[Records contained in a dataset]

----------------------------------------

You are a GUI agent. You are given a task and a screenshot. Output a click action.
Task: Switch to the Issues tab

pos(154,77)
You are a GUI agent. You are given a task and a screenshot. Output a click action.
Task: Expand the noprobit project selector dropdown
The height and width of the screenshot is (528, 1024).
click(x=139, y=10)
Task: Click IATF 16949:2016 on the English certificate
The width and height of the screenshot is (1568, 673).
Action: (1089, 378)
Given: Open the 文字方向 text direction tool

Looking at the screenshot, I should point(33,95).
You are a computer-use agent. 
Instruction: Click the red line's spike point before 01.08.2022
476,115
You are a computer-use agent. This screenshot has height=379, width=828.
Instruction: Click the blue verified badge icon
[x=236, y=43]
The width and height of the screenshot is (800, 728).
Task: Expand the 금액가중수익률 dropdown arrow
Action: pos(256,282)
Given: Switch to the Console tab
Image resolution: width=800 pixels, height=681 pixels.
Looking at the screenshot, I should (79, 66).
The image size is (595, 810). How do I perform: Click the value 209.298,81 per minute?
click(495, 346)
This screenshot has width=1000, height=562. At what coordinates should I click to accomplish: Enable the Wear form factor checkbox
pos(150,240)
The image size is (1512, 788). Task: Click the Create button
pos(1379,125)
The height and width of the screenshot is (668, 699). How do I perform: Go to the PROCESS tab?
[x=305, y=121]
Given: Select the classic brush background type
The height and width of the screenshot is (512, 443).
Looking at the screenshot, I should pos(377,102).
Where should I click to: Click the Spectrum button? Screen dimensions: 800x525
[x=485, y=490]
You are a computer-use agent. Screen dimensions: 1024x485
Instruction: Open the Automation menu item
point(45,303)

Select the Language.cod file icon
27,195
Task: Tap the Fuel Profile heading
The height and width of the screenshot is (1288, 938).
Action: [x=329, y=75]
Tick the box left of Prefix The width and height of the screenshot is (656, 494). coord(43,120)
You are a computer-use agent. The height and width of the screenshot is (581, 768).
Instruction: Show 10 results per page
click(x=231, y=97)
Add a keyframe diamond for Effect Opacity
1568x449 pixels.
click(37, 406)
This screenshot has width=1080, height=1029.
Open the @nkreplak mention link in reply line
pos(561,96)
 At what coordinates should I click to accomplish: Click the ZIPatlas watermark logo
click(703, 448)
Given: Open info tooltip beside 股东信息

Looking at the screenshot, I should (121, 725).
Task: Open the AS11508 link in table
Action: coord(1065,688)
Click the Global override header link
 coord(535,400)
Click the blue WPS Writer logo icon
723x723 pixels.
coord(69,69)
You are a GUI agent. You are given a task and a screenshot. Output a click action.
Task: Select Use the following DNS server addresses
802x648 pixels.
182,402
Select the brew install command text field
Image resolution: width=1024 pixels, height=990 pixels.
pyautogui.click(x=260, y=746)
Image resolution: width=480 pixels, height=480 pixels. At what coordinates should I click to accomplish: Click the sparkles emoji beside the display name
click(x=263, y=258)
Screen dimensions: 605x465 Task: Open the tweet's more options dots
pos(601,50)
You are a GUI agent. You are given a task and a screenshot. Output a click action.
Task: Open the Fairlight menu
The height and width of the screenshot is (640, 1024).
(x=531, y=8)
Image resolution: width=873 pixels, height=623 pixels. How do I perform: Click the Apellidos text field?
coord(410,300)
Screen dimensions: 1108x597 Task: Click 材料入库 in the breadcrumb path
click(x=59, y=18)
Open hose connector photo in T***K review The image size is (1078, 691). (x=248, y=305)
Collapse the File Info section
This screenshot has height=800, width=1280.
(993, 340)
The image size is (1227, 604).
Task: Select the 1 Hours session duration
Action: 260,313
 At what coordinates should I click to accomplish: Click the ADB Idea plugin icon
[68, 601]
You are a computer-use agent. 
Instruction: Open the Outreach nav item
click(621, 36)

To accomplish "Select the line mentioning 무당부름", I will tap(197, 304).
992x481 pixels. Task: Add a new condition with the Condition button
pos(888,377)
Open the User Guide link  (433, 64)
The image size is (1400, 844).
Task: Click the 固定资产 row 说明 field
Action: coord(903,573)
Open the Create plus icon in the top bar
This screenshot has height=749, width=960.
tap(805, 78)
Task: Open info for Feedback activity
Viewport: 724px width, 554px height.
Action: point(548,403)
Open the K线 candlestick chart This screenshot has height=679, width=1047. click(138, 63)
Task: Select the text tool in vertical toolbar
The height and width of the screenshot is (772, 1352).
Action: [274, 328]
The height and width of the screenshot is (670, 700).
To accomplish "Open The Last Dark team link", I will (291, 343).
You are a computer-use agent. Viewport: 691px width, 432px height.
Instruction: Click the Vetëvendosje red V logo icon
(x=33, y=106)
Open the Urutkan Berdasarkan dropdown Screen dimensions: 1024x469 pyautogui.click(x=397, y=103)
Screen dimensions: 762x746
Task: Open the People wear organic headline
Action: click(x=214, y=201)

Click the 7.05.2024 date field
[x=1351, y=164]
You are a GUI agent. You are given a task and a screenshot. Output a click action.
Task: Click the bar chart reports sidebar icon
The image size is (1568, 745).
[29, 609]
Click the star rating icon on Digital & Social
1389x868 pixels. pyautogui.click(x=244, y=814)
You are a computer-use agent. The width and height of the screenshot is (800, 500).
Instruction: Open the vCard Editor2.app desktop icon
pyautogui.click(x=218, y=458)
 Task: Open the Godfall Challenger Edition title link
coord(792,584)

----------------------------------------

*Problem*. Task for the records above: copy every line in which the word "chart" occurs.

*Problem solution*.
Open the K线 candlestick chart This screenshot has height=679, width=1047. click(138, 63)
Task: Click the bar chart reports sidebar icon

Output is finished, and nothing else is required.